Complete the following —
(a) In the email thread about BigLake authentication below, how does the Iceberg SDK currently pass the project id?
(b) Translate this sentence from the BigLake authentication email thread into Spanish: "Later, we can extend this to support impersonation flow and subscope logic by adding the necessary service identity-related functionality."
(c) Pick up the BigLake authentication email thread below at the point where it stops, and keep writing it.

Source excerpt —
Hey Phillip,
Personally, I’m leaning toward following the Iceberg catalog properties as
they are today.
In the Iceberg SDK, there isn't a first-class property for project id, it's
currently passed through the `header.x-goog-user-project`, even biglake's
public doc follows this pattern.
I'd also prefer not to mix BigLake-specific properties with authentication
parameters since authentication is more generic, e.g., even for AWS Glue,
we don't introduce a special class for it but implement a generic
SigV4AuthenticationParameters. As I mentioned earlier, the project id is a
property required by the BigLake IRC, but it's not an authentication
parameter.
Given that, my proposal would be:
- Add an additional headers field in IcebergRestConnectionConfigInfo.
- I think it’s okay not to enforce checking the existence of this
property when the target catalog is GCP.
IcebergRestConnectionConfigInfo is
designed to connect to any Iceberg REST–compliant catalog, so if
a property
is only required by a specific catalog implementation, it shouldn’t be
validated generically at this layer.
- Introduce GcpAuthenticationParametersDpo, but limit it to two fields
for now that follows *GoogleAuthManager*:
- GCP_CREDENTIALS_PATH_PROPERTY: if this property is not provided,
it means that we will rely on gcp auth sdk to detect the gcp credentials
from env
- GCP_SCOPES_PROPERTY
Later, we can extend this to support impersonation flow and subscope logic
by adding the necessary service identity-related functionality.
Regards,
Rulin
On Wed, Mar 4, 2026 at 3:43 AM Phillip Henry <[email protected]>
wrote:
> Thanks, Rulin.
>
> Regarding points 1-3: would a step in the right direction be to call the
> DTO *BigLake*AuthenticationParametersDpo rather than *Gcp*
> AuthenticationParametersDpo? I'm not trying to solve all the possible GCP
> possibilities as I think that is beyond the scope of this ticket. Rather, I
> just wanted to connect to my BigLake metastore - something the code
> currently enables.
>
> If this were acceptable to you, I'd then argue that quotaProject is
> analogous to, say, SigV4AuthenticationParameters.signingRegion insofar as
> both basically define where the request is being sent (albeit one
> physically and one logically). If people disagree, I'm happy to put
> quotaProject elsewhere but I will need a steer on exactly where it should
> go.

Collected data —
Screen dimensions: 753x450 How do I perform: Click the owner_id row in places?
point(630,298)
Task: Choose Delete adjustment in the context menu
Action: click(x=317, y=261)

The replies —
(a) It passes the project id through the `header.x-goog-user-project` header.

(b) Más adelante, podemos ampliar esto para admitir el flujo de suplantación y la lógica de subalcance añadiendo la funcionalidad necesaria relacionada con la identidad del servicio.

(c)
>
> What I'm trying to avoid, however, is the scope of this ticket ballooning.
>
> Please let me know your thoughts.
>
> Regards,
>
> Phillip
>
>
>
> On Tue, Mar 3, 2026 at 6:47 PM Rulin Xing <[email protected]> wrote:
>
> > Hi Phillip,
> >
> > Thanks for starting this thread! I want to clarify a few points regarding
> > to my comment:
> >
> > 1. GoogleAuthManager.java#L76-L77
> > <
> >
> https://github.com/apache/iceberg/blob/1.10.x/gcp/src/main/java/org/apache/iceberg/gcp/auth/GoogleAuthManager.java#L76-L77
> > >:
> > GoogleAuthManager only relies on these two properties for now:
> > gcp.auth.credentials-path and gcp.auth.scopes. google project id is
> not
> > needed by GoogleAuthManager
> > 2. We should clearly separate authentication parameters from other
> > connection configurations. IcebergRestConnectionConfigInfo is designed
> > to connect to any remote catalog that complies with the Iceberg REST
> > spec,
> > while GcpAuthenticationParametersDpo should include only Google
> > authentication–related properties. It should be generic enough to work
> > with
> > any catalog that uses Google Auth.
> > 3. Google Auth doesn't need the project id, it's GCP big lake that
> > requires this property:
> > https://docs.cloud.google.com/biglake/docs/blms-rest-catalog
> > - If we look at Polaris GCP storage config, we also don’t need to
> > provide a project ID, it only requires the gcs service account:
> > (which is
> > not a good design since this property should be provided by
> > catalog service
> > and shouldn't be provided by end users):
> >
> >
> https://github.com/apache/polaris/blob/release/1.3.x/spec/polaris-management-service.yml#L1162-L1171
> > - If customers host their catalog server on GCP and use Google Auth
> > for authentication, they do not need to specify a project id
> > when creating
> > the Polaris external catalog entity.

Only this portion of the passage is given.